Task data: Begin

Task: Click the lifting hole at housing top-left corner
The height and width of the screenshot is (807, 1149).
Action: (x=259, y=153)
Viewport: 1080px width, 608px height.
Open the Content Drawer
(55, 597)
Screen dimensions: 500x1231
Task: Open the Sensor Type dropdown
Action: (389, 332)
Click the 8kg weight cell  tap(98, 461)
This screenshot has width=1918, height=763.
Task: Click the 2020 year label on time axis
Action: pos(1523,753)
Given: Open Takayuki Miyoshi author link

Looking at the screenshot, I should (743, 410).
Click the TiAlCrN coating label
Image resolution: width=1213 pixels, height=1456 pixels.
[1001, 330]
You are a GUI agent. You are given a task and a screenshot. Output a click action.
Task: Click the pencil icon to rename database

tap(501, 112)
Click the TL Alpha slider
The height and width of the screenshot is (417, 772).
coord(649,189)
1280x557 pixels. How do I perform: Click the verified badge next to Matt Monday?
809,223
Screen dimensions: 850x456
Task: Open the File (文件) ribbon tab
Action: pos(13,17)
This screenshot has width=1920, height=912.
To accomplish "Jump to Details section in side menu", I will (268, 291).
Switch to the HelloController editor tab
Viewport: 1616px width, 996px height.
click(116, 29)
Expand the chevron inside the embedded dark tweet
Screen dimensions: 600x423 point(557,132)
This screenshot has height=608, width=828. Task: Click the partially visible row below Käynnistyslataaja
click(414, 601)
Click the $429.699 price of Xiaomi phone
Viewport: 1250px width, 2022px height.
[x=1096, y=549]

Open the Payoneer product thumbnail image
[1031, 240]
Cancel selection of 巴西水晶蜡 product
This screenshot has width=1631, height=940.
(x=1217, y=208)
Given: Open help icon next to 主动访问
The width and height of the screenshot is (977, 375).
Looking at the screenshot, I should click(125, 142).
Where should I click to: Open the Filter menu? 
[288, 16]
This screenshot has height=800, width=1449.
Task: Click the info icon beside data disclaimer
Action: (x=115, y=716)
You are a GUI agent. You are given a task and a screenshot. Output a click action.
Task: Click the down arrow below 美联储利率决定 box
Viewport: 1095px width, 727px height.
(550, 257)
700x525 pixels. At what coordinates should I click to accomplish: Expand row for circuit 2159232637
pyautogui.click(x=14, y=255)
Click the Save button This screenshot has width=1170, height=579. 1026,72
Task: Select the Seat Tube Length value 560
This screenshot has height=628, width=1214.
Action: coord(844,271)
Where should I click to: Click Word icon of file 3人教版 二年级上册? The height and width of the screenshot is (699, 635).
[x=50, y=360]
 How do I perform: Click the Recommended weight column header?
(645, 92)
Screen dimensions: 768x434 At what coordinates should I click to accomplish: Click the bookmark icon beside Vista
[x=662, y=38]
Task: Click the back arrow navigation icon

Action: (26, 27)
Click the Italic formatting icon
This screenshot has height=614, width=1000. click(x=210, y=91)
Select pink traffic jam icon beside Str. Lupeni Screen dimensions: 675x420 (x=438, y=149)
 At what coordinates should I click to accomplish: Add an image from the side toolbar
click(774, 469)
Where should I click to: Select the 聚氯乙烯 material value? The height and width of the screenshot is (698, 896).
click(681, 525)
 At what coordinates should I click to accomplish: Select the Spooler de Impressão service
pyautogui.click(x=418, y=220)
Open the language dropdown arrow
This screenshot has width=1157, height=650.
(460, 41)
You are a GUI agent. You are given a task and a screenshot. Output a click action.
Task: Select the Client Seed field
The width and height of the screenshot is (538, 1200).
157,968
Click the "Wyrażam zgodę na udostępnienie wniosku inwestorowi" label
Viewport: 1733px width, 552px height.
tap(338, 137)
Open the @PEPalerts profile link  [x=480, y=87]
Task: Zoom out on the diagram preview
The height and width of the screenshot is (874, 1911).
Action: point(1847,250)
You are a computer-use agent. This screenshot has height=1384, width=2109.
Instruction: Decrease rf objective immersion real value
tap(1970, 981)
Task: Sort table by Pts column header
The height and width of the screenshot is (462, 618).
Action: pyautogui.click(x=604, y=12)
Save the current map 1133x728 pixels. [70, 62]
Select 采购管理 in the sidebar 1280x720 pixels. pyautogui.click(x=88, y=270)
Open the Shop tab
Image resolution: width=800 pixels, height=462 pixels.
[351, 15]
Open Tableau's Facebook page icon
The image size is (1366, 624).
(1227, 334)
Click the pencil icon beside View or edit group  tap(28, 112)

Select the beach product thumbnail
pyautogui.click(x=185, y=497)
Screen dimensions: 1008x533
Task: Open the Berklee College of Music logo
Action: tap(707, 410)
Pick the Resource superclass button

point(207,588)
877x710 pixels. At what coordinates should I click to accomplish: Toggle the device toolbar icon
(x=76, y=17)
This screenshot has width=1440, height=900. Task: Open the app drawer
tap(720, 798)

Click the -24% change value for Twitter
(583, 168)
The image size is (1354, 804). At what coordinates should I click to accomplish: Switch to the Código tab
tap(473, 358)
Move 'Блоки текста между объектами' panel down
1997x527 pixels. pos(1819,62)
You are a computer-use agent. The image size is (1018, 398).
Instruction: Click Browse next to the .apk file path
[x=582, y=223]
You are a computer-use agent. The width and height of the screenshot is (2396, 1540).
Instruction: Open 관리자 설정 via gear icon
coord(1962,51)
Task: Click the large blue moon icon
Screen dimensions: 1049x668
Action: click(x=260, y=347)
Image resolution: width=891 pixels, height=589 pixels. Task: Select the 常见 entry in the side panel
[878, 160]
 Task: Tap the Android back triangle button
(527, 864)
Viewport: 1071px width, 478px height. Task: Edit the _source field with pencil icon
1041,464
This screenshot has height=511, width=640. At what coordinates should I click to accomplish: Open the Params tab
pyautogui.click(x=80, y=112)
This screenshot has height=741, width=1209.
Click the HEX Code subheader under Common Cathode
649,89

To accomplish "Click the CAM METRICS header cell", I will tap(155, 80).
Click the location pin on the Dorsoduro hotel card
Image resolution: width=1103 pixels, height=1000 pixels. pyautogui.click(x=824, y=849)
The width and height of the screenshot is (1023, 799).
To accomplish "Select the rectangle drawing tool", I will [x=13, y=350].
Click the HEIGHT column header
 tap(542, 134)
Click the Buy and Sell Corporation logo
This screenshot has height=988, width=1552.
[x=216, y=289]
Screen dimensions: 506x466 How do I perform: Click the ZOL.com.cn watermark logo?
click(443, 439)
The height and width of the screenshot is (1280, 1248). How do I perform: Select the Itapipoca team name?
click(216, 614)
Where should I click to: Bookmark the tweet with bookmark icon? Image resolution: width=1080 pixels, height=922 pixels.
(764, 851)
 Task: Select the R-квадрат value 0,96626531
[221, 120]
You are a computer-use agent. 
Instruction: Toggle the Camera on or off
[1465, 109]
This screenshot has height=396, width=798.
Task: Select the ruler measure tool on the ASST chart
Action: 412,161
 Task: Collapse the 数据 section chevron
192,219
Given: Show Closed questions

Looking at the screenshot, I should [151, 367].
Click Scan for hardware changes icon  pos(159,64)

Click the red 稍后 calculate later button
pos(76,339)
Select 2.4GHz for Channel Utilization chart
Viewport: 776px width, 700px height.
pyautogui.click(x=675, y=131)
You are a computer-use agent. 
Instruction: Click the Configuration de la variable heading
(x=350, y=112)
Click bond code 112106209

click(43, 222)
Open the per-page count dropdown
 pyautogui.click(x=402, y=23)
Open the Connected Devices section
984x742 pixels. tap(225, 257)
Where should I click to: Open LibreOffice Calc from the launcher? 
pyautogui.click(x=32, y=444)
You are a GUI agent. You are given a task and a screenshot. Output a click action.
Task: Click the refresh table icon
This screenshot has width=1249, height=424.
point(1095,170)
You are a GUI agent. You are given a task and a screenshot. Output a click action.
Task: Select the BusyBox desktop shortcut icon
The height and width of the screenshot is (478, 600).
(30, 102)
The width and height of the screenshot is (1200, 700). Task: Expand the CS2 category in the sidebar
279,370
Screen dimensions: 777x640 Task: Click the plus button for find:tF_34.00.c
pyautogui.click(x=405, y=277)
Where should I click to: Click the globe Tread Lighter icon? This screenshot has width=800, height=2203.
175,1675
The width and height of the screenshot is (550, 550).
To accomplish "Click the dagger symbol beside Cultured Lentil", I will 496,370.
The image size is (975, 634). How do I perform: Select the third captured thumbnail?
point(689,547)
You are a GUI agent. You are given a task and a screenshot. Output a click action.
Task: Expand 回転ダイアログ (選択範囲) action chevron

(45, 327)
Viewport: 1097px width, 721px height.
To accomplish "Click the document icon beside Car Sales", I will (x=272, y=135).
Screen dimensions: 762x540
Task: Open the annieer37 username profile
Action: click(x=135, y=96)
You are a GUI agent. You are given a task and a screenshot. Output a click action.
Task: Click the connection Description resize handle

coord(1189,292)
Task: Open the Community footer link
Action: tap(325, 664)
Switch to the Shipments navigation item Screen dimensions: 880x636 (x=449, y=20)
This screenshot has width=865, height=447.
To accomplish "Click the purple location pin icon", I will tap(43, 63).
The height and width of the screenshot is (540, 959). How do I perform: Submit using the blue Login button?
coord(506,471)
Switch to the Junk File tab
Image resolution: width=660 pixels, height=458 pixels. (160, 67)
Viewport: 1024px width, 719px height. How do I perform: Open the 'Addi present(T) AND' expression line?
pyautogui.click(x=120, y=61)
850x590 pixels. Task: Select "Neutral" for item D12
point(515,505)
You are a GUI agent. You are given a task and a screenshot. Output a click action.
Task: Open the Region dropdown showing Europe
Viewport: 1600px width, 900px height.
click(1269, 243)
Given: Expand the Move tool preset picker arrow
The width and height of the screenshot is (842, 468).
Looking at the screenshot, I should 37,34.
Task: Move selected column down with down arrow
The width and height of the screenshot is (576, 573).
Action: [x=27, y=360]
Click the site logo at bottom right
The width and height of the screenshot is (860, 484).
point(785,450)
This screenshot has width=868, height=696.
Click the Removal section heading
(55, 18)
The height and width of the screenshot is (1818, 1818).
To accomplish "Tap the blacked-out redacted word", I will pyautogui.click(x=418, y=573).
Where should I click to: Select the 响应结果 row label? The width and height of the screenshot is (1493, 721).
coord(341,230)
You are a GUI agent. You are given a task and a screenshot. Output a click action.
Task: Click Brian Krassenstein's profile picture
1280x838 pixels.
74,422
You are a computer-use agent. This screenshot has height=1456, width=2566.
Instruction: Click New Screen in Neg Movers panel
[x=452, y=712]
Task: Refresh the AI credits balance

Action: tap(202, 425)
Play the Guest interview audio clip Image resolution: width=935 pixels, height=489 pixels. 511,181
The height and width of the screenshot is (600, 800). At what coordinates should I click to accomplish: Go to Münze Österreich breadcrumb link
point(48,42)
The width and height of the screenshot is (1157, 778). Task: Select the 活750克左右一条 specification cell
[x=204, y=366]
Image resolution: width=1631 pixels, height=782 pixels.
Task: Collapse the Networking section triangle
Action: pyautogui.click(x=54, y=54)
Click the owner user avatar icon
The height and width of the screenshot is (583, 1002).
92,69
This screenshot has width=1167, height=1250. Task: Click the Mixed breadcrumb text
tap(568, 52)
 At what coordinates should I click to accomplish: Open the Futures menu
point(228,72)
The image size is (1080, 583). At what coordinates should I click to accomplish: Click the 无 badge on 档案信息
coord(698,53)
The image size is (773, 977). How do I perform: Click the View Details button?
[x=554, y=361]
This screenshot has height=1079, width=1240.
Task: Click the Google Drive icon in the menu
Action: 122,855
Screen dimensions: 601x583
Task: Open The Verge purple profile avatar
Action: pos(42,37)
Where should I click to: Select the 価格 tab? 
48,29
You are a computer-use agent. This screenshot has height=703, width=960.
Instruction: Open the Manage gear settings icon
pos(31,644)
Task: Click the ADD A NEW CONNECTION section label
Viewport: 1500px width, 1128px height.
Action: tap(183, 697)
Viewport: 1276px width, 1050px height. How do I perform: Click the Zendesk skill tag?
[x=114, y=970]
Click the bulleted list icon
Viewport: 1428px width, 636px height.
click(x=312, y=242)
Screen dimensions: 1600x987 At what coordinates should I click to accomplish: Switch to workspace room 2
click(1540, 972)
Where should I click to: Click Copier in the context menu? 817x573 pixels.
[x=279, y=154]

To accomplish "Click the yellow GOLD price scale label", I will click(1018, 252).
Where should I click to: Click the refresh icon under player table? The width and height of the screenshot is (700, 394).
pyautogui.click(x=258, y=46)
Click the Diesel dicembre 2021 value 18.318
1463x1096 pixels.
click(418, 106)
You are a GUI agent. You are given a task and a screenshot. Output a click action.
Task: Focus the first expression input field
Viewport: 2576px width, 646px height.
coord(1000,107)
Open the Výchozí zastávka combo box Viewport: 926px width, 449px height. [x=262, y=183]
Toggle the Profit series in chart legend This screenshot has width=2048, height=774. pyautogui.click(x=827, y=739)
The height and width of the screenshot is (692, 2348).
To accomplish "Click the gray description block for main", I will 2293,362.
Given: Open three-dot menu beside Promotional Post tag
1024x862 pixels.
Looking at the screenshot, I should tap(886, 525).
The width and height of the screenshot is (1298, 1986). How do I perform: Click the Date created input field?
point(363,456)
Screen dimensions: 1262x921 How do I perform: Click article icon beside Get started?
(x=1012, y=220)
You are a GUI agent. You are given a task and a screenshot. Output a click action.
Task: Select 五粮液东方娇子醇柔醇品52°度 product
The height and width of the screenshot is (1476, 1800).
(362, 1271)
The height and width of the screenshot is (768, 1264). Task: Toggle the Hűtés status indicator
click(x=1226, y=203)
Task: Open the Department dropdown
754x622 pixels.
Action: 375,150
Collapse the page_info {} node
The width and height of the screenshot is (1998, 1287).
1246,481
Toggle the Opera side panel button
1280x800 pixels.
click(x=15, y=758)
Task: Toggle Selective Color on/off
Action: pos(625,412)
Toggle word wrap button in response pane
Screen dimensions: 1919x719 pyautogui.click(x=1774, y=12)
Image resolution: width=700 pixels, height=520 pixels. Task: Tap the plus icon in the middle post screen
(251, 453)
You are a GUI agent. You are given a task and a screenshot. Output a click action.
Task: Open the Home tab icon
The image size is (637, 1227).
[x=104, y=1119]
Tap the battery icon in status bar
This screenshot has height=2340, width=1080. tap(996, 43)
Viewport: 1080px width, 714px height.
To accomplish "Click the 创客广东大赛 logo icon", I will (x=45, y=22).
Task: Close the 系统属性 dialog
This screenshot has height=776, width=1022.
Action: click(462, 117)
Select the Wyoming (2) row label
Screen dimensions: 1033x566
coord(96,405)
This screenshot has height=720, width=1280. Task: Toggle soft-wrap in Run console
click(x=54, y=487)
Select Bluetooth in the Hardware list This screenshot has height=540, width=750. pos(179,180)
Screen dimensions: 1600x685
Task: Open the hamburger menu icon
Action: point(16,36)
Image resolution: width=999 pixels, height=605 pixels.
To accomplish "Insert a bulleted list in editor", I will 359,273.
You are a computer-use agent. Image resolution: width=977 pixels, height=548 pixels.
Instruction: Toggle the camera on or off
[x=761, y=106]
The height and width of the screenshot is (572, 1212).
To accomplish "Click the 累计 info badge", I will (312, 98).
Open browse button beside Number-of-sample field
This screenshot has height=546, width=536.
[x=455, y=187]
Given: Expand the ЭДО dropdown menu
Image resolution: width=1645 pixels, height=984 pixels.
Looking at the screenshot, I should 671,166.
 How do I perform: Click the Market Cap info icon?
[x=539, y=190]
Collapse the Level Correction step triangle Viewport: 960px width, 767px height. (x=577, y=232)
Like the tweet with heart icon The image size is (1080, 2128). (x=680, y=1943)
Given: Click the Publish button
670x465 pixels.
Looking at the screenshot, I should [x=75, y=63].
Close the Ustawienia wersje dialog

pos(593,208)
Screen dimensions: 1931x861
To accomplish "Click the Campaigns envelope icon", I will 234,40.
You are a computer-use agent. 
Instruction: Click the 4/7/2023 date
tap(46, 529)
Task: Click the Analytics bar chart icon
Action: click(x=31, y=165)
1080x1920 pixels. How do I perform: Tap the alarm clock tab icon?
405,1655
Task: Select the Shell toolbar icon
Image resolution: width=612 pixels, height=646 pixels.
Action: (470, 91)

Task data: End

• Exercise details:
Wherever a line above contains "Save", copy that line.

• Answer to this task:
Click the Save button This screenshot has width=1170, height=579. 1026,72
Save the current map 1133x728 pixels. [70, 62]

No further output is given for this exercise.